Biggest Disappointment: Bede
I thought that by reading Bede, I’d read an inspiring history of the early Church in England. But in books II and III, Bede reveals an axe that I don’t care to see ground: the monk known as the Venerable wants to make it clear that the Celts, because they calculate the date of Easter differently from the English, are rude and barbaric. Hey, Bede, in the words of Paul, “One man esteems one day as better than another, while another man esteems all days alike. Who are you to pass judgment on the servant of another?”

Most Changed Author: Hume
I learned in college about Hume’s far-reaching skepticism. I’ve read about his skepticism. I’ve read Hume himself and thought he was a skeptic, although it seemed clear to me that he was uncomfortable with his skepticism. But after reading Hume this year, I came away convinced that he fully believed that we should trust our senses, believe in God, and pursue science. All he was skeptical of, it seems to me now, is reason as the basis for these assurances.

Most Challenging Nonfiction: Lewis, “Christianity and Culture”
When C. S. Lewis starts wondering what good it does anyone for him to teach culture, the dimmer mind in this lesser professor has to sit up and take notice.

Best Return Visit: (tie) Lord of the Rings, Tristram Shandy, Don Quixote, Orthodoxy
Why did I plan four of my very favorite books for the same year? Maybe, when I drew up my ten-year plan a decade ago, I put them all in year 9 thinking of each them (at four different times spread over several weeks, no doubt) that I should read new things and difficult things before I indulge myself – and then couldn’t bear to put any of them off all the way to year 10. If books were food and chocolate were completely nourishing, these four books would be chocolate to me.

Best Offroading: A History of the World in 6 Glasses
I learned something new and fascinating in almost every paragraph. I didn’t know that beer had so much to do with the beginnings of writing. I didn’t know that Enlightenment philosophers considered coffee vital to their discussions and thinking. I didn’t know that Coca-Cola is so closely associated with the U.S. that Pepsi often finds ready foreign markets in countries that don’t like us.

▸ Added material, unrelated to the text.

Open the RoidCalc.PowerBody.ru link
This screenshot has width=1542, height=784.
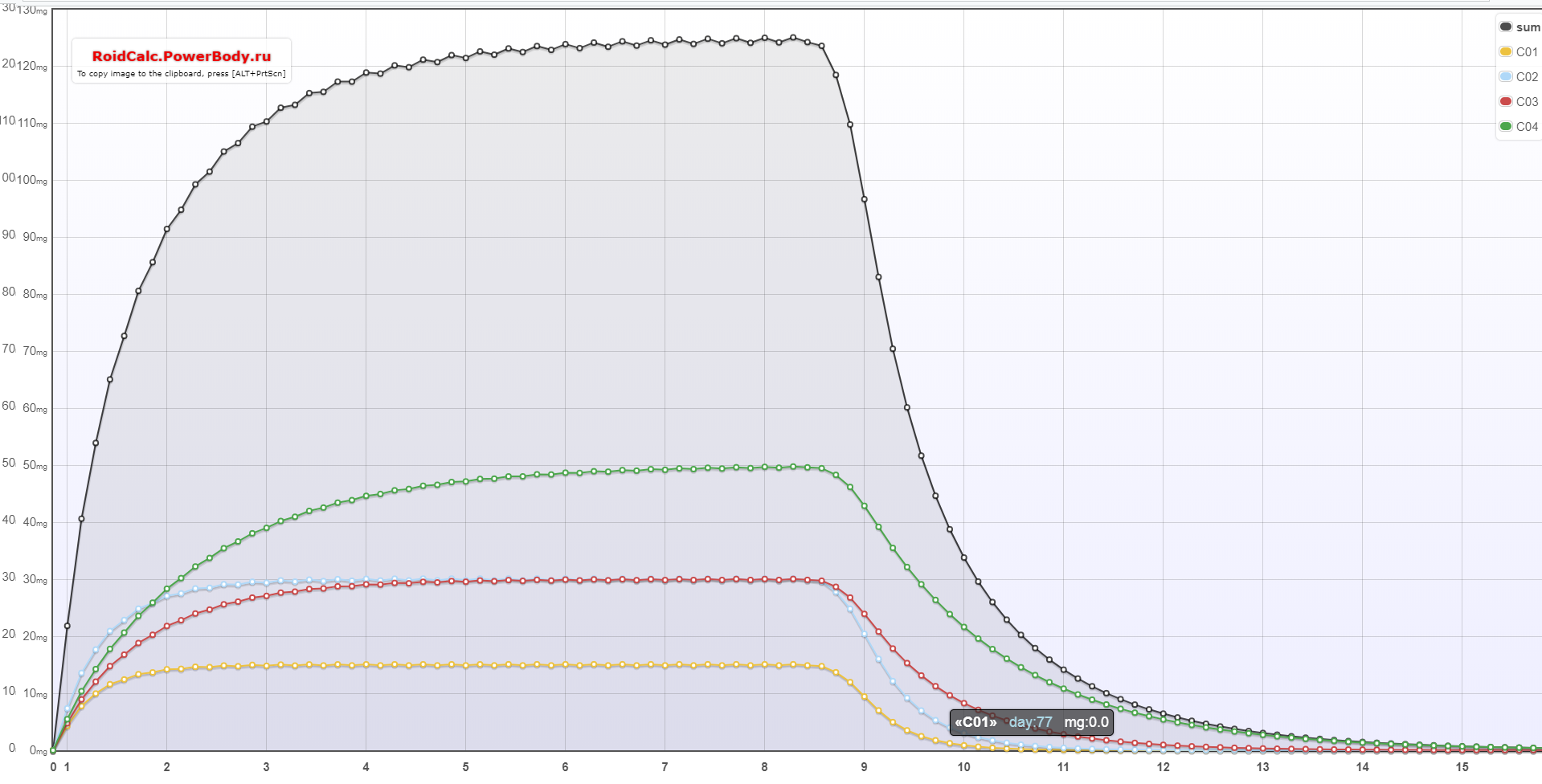[x=182, y=56]
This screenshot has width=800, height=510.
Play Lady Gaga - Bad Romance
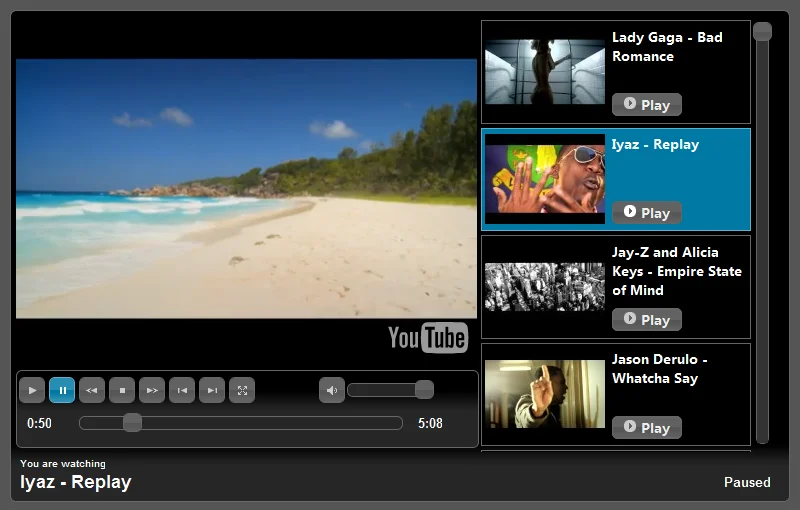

Tomorrow I begin the last year of my ten-year reading plan. It’s the weirdest, most extensive self-educating plan I’ve ever heard of, and I’ve reached the 90% mark right on schedule. Oh, wait. I remember now reading that Thomas Edison vowed as a boy to read every book in his library. Oh! And there’s the classic Twilight Zone episode where the avid reader finds himself the only survivor of the holocaust. I watched that episode recently, and I couldn’t believe how much I resembled Burgess Meredith’s character. Not only does he love Dickens; he lays out stacks of books on the steps of the library and arranges them according to the year he plans to read them. If I want to finish my plan next December, I guess I’d better not break my glasses!